I have a doubt in my research work, can anyone tell me;

• What is the difference between $$\bmod {p-1}$$ and $$\bmod p$$
• If $p$ is prime, then $p-1$ is the order of the field's multiplicative subgroup. – Ken Goss Jan 17 '19 at 17:29
• @KenGoss Please refrain from answering questions in the comments. Comments should be use to make suggestions or ask for clarifications. – Ella Rose Jan 17 '19 at 19:05

• If we assume that $$p$$ is prime then $$\bmod p$$ is forming the field $$Z/pZ$$ or denoted by, $$Z_p$$ or $$\mathbb{F}_p$$. Indeed $$\mathbb{F}_p$$ is a finite field.

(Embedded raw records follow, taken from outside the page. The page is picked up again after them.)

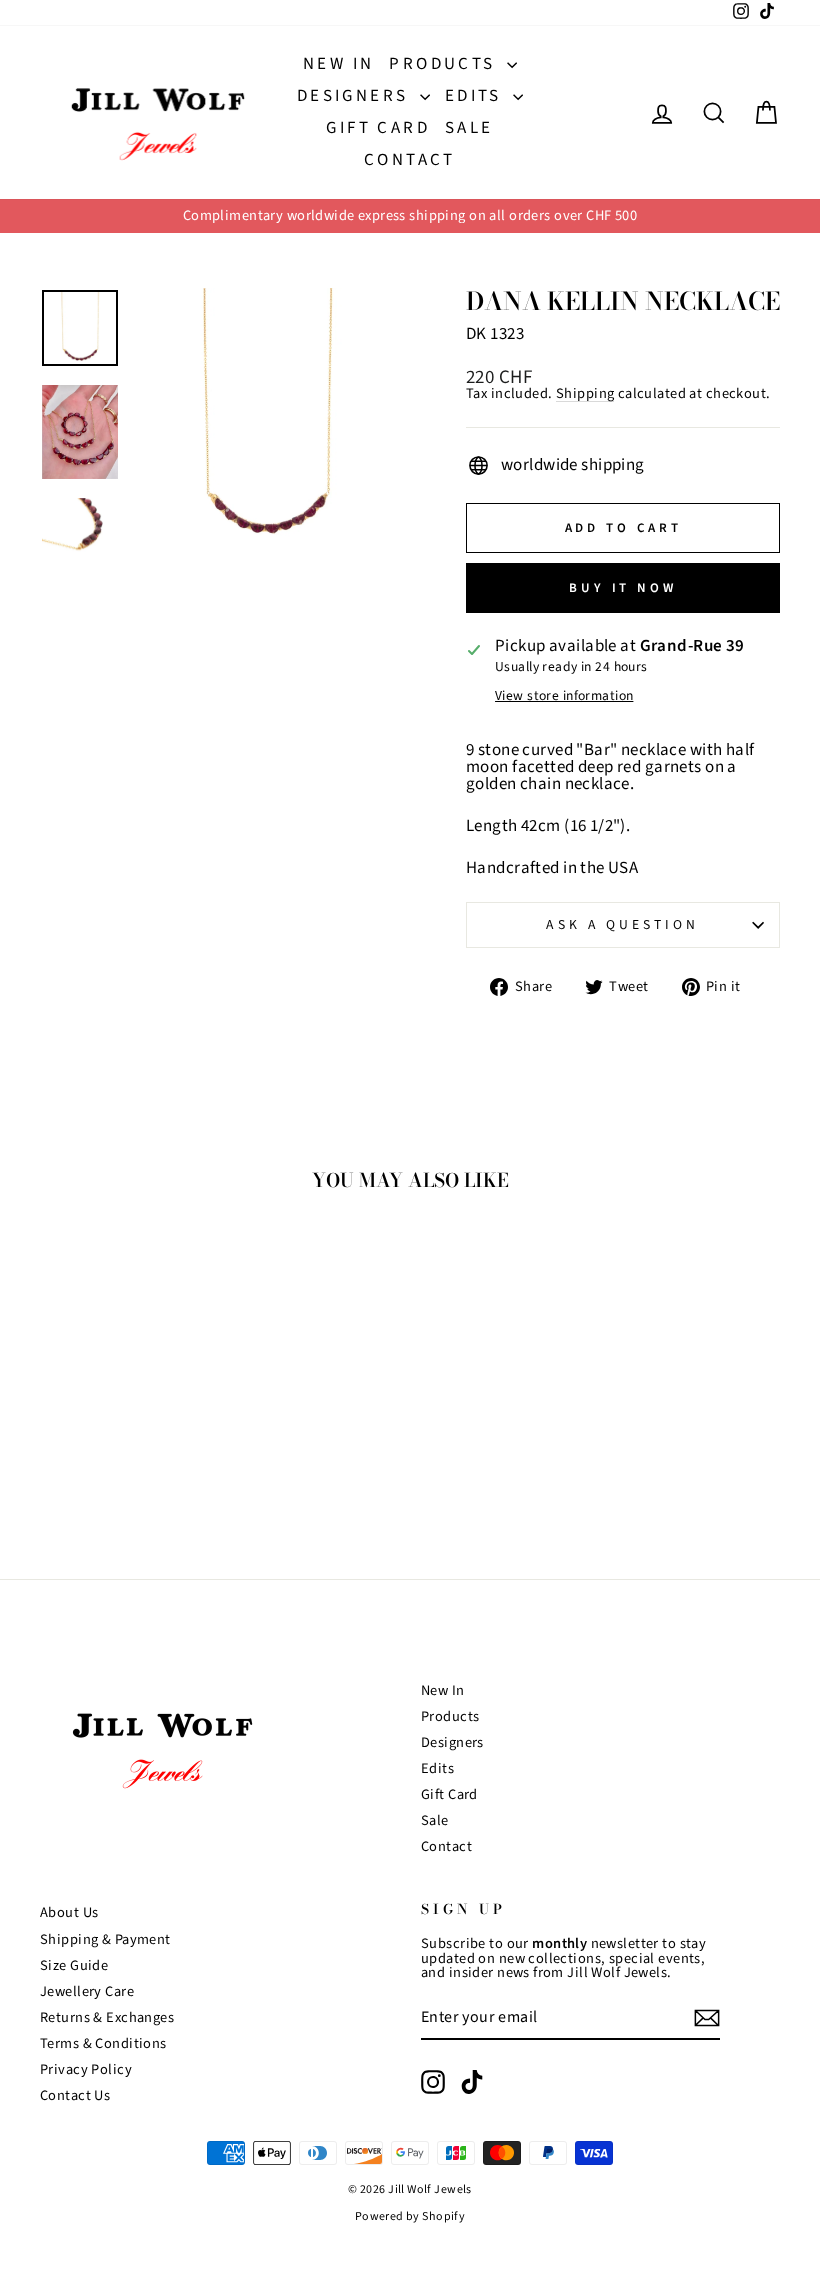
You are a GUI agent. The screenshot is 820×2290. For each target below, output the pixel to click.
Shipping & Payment (105, 1939)
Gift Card (378, 128)
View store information (564, 696)
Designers (356, 96)
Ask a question (622, 924)
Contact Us (75, 2095)
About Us (69, 1912)
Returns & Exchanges (107, 2017)
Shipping (585, 394)
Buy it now (623, 588)
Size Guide (74, 1965)
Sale (469, 128)
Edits (476, 96)
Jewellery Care (87, 1991)
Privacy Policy (86, 2069)
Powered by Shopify (410, 2216)
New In (338, 64)
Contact (410, 160)
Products (445, 64)
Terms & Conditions (103, 2043)
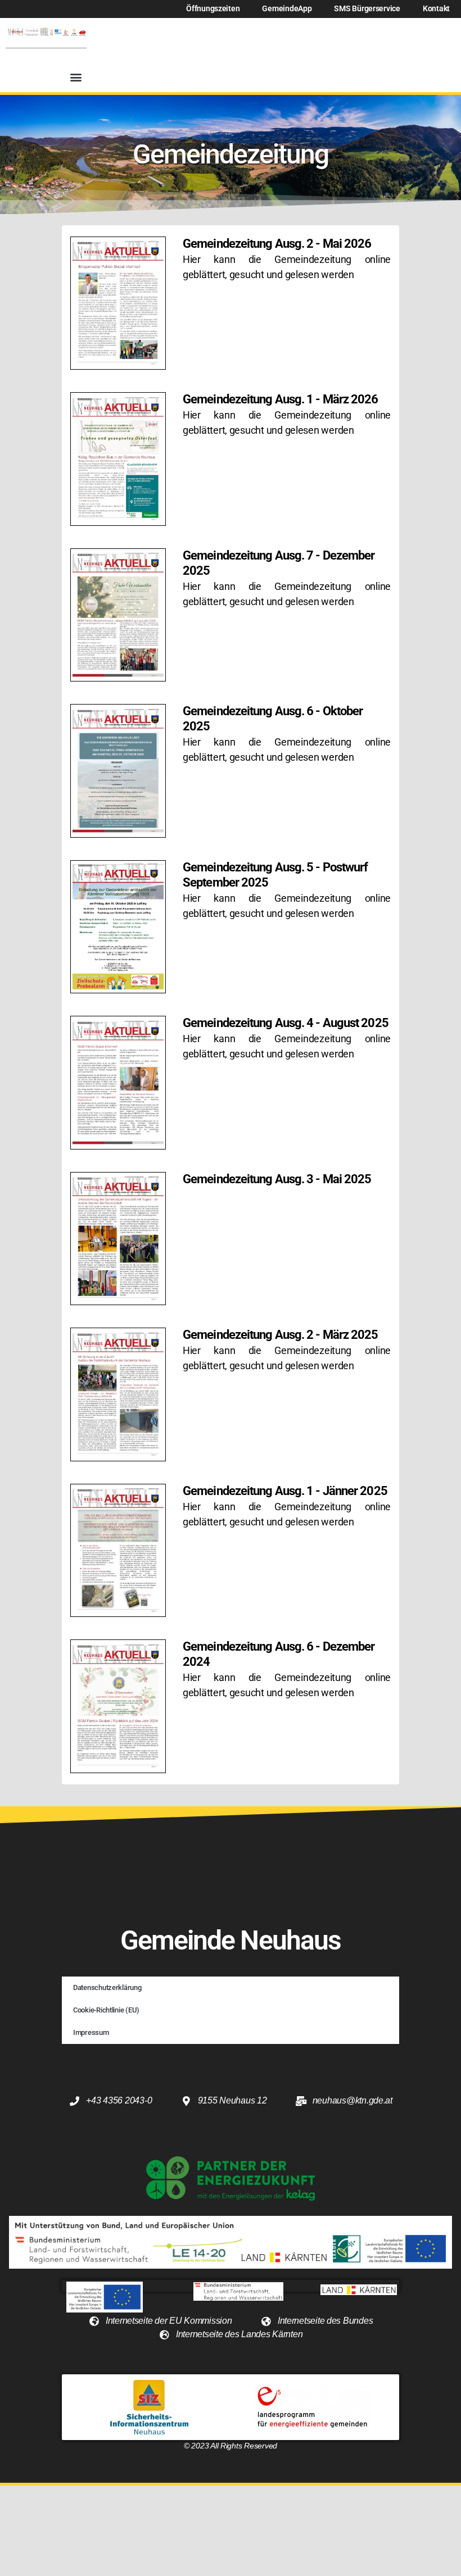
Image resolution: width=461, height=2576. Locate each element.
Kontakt (436, 8)
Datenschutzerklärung (107, 1987)
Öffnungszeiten (212, 8)
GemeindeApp (286, 8)
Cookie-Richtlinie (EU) (106, 2010)
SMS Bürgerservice (367, 8)
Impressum (91, 2032)
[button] (75, 77)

• If $$p$$ is not a prime then $$\bmod p$$ is not a field.

• If $$p$$ is a prime then $$\bmod p-1$$ is prime only if $$p=3$$ then $$p-1 = 2$$ which is the only even prime number.

• if $$p$$ is a prime then $$p-1$$ is the order of the multiplicative abelian group formed by the non-zero elements $$\mathbb{F}_p^*$$.

Both $$(p-1)$$ and $$p$$ play a role in a decryption scheme. Let's say you want to find values $$e$$ and $$d$$ to the decryption equation:

$$(x^e)^d = x\ (mod\ p)$$

Then, you should solve the equation: $$ed = 1 \pmod {p-1}$$

If you find such $$e$$ and $$d$$, then $$x^{ed}$$ would equal to:

$$x^{1 + k(p-1) } = x^{1} (x^{(p-1)})^k \pmod p$$

The second term on the right is equal to $$1$$ by Fermat's Little Theorem. In other words, the product of the exponents must be $$1$$ bigger than a multiple of $$(p-1)$$.

So, in summary, the decryption operation is in $$\Bbb Z^*_p$$, but the inverse calculation is in $$\Bbb Z^*_{p-1}$$.

Furthermore, note that there are p+1 integer numbers between 0 and p inclusive. If we consider all integers under the addition operations $$\pmod p$$, such group $$\Bbb Z_p$$ will have p elements: $$0, 1,\ldots, p-1.$$ An inverse of $$x$$ would be $$-x$$.

But, if we consider those numbers under multiplication, then to have a group we must get rid of $$0$$, because $$0$$ would not have an inverse. We are left with numbers $$1,2,\ldots,p-1$$. This list has $$p-1$$ numbers, and this is the order (size) of the multiplicative group $$\Bbb Z^*_p$$. The $$*$$ means that the zero was removed.